_Work task_
Of the entries below, restate word for word only the section that runs from the line with "جمهورية إفريقيا الوسطى" to the line with "Újcírkusz (194, 1503)", counting both ends.
Supplied information section start
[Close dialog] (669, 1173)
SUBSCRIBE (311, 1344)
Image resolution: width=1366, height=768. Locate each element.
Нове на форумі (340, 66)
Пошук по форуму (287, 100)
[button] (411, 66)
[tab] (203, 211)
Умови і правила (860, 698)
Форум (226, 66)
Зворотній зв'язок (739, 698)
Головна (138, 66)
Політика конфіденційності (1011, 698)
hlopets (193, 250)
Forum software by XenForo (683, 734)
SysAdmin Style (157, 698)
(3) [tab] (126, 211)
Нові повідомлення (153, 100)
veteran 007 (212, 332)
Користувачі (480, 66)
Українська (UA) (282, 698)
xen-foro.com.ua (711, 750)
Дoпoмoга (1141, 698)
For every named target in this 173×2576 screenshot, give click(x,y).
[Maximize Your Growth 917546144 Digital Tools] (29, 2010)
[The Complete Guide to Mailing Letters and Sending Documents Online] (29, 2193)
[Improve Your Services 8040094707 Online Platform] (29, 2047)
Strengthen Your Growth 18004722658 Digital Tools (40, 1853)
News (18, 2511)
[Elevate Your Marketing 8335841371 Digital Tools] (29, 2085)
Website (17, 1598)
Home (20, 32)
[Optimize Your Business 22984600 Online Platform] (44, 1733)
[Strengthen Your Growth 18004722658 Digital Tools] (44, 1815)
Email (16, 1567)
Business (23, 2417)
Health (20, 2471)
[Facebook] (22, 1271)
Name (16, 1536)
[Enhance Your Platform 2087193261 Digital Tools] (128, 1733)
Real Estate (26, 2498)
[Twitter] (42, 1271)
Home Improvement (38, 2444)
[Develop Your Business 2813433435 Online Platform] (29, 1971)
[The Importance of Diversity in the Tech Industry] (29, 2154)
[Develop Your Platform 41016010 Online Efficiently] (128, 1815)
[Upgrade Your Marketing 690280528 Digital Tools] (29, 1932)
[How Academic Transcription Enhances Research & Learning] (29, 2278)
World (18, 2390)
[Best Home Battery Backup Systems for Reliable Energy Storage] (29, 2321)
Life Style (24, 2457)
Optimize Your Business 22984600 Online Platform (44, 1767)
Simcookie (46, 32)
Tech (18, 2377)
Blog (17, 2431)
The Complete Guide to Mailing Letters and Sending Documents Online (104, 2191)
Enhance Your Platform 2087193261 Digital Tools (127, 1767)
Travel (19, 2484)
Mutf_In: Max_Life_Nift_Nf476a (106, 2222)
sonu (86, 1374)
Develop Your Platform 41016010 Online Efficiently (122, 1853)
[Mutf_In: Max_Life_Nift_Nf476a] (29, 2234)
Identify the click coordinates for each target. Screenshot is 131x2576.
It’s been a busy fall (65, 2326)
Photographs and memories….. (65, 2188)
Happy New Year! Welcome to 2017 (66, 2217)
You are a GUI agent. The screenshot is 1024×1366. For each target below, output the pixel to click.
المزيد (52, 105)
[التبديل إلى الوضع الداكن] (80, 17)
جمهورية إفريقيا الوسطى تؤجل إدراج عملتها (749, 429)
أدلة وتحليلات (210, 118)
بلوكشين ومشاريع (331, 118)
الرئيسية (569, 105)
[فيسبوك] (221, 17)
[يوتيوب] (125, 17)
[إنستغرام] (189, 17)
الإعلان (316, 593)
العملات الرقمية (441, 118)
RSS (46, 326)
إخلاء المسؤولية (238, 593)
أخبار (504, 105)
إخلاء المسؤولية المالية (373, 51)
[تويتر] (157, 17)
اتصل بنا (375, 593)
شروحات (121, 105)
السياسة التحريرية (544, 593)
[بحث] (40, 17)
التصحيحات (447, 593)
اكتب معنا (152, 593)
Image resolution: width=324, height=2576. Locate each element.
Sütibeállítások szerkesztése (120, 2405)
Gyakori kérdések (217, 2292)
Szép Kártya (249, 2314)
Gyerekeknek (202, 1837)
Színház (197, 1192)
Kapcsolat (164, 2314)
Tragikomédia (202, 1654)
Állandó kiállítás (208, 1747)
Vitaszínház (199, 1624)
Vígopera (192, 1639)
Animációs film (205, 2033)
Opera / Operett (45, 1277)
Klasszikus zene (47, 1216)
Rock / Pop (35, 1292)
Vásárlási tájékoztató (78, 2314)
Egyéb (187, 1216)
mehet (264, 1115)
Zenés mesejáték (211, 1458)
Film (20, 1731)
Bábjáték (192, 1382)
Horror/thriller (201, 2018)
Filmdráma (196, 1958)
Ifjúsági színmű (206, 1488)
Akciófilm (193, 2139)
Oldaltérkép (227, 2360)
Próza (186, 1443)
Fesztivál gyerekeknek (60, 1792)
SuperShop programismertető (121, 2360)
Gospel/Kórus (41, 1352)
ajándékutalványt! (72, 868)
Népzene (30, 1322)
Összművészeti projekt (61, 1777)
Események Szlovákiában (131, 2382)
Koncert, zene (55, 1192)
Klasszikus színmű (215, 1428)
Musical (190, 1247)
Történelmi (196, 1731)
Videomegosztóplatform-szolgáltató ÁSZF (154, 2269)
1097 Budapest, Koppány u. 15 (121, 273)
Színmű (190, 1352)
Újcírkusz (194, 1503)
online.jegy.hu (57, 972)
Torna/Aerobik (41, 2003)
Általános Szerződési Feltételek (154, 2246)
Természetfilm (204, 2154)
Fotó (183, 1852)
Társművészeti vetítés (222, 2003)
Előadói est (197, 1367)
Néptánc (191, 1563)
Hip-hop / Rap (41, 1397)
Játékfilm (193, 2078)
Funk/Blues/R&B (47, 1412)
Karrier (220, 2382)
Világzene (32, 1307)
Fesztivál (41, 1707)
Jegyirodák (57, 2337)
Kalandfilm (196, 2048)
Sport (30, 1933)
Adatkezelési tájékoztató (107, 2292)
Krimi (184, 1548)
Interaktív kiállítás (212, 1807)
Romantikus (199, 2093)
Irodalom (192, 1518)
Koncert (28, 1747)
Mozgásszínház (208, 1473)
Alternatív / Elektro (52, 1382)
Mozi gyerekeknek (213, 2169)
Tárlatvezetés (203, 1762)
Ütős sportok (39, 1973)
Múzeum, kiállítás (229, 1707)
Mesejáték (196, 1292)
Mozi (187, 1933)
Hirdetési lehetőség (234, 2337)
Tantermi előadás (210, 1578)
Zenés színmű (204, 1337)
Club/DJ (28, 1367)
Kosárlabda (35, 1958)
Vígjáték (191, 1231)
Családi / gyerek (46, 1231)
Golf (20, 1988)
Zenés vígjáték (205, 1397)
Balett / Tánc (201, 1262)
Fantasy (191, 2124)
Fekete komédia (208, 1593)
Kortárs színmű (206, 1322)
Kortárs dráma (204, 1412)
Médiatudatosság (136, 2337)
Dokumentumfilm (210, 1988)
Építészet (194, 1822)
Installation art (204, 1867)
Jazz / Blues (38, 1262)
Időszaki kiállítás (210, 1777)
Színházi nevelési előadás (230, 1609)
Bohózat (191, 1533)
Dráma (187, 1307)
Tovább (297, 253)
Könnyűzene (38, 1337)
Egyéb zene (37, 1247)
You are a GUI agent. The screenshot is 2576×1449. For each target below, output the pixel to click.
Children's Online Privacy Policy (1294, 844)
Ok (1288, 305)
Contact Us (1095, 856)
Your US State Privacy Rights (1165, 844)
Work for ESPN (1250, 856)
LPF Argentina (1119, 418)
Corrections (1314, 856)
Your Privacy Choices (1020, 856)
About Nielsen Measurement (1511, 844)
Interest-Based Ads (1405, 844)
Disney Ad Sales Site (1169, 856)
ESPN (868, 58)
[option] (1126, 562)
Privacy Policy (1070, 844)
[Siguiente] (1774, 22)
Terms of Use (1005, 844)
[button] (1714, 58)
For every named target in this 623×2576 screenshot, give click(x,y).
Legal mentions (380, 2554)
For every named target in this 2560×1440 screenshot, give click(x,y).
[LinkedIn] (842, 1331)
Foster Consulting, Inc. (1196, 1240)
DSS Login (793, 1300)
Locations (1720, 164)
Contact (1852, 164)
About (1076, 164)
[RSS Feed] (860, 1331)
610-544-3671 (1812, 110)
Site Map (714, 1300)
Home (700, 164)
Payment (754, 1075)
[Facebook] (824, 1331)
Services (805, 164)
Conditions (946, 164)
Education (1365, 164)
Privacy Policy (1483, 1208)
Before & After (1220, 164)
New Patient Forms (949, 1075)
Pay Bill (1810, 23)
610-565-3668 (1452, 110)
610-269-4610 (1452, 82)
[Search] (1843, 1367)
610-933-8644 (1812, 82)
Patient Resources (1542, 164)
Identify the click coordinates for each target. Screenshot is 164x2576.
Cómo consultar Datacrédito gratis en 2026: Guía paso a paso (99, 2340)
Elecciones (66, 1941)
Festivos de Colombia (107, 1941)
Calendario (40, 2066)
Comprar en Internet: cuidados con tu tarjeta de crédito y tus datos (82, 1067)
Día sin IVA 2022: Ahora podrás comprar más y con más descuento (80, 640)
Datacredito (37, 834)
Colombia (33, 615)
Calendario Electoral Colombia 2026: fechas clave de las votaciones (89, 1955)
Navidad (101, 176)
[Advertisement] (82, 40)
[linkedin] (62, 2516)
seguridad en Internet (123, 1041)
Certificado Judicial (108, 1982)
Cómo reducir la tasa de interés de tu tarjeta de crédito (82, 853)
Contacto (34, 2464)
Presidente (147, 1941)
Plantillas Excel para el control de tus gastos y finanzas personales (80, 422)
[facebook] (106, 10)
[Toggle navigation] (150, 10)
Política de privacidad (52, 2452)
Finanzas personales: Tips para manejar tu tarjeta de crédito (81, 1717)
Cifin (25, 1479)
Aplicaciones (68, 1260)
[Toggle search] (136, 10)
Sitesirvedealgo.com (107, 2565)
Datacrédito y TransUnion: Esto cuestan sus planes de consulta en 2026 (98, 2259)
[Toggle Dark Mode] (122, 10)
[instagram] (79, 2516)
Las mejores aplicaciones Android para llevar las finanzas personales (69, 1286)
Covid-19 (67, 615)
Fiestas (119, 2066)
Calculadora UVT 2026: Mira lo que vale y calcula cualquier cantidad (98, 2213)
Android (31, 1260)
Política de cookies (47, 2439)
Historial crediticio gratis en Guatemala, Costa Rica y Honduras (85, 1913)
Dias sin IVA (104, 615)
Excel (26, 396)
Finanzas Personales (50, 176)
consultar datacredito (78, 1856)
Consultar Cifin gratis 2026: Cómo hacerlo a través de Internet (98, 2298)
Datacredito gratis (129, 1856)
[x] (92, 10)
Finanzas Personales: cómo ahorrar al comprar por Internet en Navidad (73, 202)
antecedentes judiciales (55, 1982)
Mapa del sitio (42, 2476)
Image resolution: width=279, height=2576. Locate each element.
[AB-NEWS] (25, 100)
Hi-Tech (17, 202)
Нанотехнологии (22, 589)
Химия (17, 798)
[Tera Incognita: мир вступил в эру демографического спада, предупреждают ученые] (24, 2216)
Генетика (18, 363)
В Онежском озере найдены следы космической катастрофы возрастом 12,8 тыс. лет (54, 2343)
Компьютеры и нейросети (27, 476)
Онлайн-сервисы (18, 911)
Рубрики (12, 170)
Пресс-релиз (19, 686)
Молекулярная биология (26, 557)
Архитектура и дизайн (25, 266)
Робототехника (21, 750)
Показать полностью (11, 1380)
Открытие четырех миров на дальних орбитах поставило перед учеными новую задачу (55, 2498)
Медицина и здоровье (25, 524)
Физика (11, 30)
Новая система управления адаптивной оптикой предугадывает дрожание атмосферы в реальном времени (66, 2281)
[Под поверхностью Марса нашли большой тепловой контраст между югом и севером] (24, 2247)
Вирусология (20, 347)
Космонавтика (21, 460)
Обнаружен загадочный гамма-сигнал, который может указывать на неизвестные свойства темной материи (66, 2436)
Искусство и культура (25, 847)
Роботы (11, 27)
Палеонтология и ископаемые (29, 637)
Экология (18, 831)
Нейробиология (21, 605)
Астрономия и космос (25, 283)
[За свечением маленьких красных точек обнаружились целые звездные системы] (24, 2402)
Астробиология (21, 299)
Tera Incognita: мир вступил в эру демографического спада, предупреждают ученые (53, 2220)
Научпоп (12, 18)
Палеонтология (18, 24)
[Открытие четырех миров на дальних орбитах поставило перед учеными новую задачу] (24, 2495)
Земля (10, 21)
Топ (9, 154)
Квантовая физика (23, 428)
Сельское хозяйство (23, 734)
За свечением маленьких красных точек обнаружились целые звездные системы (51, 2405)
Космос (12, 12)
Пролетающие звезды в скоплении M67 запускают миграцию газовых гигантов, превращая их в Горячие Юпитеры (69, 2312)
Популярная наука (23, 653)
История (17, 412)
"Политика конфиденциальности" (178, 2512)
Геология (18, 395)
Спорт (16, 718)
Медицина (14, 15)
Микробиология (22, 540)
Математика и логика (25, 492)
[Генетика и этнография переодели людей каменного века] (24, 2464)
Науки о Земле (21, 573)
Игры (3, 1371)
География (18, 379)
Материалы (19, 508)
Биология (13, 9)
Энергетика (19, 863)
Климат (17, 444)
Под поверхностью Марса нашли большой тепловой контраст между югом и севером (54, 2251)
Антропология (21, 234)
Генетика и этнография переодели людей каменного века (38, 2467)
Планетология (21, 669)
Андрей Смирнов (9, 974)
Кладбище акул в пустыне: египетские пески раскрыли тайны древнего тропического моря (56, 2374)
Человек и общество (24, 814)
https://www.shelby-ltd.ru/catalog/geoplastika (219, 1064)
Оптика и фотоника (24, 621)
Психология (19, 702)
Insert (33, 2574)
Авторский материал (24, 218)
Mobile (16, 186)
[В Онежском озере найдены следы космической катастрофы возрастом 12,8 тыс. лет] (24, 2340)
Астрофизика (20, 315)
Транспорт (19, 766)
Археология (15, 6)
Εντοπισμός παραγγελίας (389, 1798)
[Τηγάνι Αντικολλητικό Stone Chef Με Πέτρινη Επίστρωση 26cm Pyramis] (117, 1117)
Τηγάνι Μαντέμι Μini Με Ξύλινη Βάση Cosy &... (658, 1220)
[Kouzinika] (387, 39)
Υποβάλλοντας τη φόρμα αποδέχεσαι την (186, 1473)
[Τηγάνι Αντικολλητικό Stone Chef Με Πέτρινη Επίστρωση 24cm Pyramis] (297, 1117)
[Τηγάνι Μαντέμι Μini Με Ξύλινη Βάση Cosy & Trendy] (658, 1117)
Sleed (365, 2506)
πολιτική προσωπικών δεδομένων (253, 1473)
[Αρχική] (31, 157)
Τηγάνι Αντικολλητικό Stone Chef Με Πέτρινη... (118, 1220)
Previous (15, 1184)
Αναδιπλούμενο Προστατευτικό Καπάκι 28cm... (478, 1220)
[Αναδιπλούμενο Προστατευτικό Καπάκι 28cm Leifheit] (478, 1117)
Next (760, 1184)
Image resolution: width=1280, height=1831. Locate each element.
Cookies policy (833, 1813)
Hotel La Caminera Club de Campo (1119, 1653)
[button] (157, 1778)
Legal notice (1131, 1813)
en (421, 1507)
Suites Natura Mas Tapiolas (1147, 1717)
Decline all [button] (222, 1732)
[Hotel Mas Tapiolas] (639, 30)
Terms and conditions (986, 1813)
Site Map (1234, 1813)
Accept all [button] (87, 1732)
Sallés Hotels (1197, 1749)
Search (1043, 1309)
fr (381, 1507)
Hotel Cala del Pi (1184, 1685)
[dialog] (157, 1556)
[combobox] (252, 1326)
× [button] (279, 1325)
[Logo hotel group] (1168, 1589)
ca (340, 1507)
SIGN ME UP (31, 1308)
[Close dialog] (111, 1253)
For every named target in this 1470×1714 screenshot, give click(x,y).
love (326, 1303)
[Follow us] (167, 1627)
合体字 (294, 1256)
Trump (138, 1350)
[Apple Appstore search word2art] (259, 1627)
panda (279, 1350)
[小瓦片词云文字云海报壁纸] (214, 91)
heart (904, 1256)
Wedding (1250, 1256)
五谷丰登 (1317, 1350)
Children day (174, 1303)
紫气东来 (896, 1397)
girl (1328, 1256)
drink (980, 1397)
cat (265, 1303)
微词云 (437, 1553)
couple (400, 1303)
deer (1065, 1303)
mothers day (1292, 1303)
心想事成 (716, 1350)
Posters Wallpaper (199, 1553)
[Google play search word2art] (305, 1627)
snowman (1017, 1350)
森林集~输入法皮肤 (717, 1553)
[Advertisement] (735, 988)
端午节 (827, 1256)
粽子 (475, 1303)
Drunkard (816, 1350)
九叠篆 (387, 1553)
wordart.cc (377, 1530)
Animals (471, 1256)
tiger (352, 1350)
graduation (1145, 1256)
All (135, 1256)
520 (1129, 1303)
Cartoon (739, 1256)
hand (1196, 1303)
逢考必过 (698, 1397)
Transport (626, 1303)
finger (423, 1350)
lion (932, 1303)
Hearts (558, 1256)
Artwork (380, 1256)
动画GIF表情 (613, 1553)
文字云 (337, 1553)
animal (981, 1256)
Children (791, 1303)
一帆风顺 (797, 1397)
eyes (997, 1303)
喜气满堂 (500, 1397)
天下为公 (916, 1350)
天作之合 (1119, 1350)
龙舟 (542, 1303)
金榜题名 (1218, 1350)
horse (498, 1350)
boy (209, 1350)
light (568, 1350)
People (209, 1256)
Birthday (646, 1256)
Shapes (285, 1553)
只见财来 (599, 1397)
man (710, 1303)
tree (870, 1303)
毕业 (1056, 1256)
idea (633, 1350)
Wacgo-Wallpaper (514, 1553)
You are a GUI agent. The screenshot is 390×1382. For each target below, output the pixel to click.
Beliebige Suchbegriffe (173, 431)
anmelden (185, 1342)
Supplied information section end
_Response to the exercise_
جمهورية إفريقيا الوسطى تؤجل إدراج عملتها (749, 429)
أدلة وتحليلات (210, 118)
بلوكشين ومشاريع (331, 118)
الرئيسية (569, 105)
[فيسبوك] (221, 17)
[يوتيوب] (125, 17)
[إنستغرام] (189, 17)
الإعلان (316, 593)
العملات الرقمية (441, 118)
RSS (46, 326)
إخلاء المسؤولية (238, 593)
أخبار (504, 105)
إخلاء المسؤولية المالية (373, 51)
[تويتر] (157, 17)
اتصل بنا (375, 593)
شروحات (121, 105)
السياسة التحريرية (544, 593)
[بحث] (40, 17)
التصحيحات (447, 593)
اكتب معنا (152, 593)
Image resolution: width=324, height=2576. Locate each element.
Sütibeállítások szerkesztése (120, 2405)
Gyakori kérdések (217, 2292)
Szép Kártya (249, 2314)
Gyerekeknek (202, 1837)
Színház (197, 1192)
Kapcsolat (164, 2314)
Tragikomédia (202, 1654)
Állandó kiállítás (208, 1747)
Vitaszínház (199, 1624)
Vígopera (192, 1639)
Animációs film (205, 2033)
Opera / Operett (45, 1277)
Klasszikus zene (47, 1216)
Rock / Pop (35, 1292)
Vásárlási tájékoztató (78, 2314)
Egyéb (187, 1216)
mehet (264, 1115)
Zenés mesejáték (211, 1458)
Film (20, 1731)
Bábjáték (192, 1382)
Horror/thriller (201, 2018)
Filmdráma (196, 1958)
Ifjúsági színmű (206, 1488)
Akciófilm (193, 2139)
Oldaltérkép (227, 2360)
Próza (186, 1443)
Fesztivál gyerekeknek (60, 1792)
SuperShop programismertető (121, 2360)
Gospel/Kórus (41, 1352)
ajándékutalványt! (72, 868)
Népzene (30, 1322)
Összművészeti projekt (61, 1777)
Események Szlovákiában (131, 2382)
Koncert, zene (55, 1192)
Klasszikus színmű (215, 1428)
Musical (190, 1247)
Történelmi (196, 1731)
Videomegosztóplatform-szolgáltató ÁSZF (154, 2269)
1097 Budapest, Koppány u. 15 (121, 273)
Színmű (190, 1352)
Újcírkusz (194, 1503)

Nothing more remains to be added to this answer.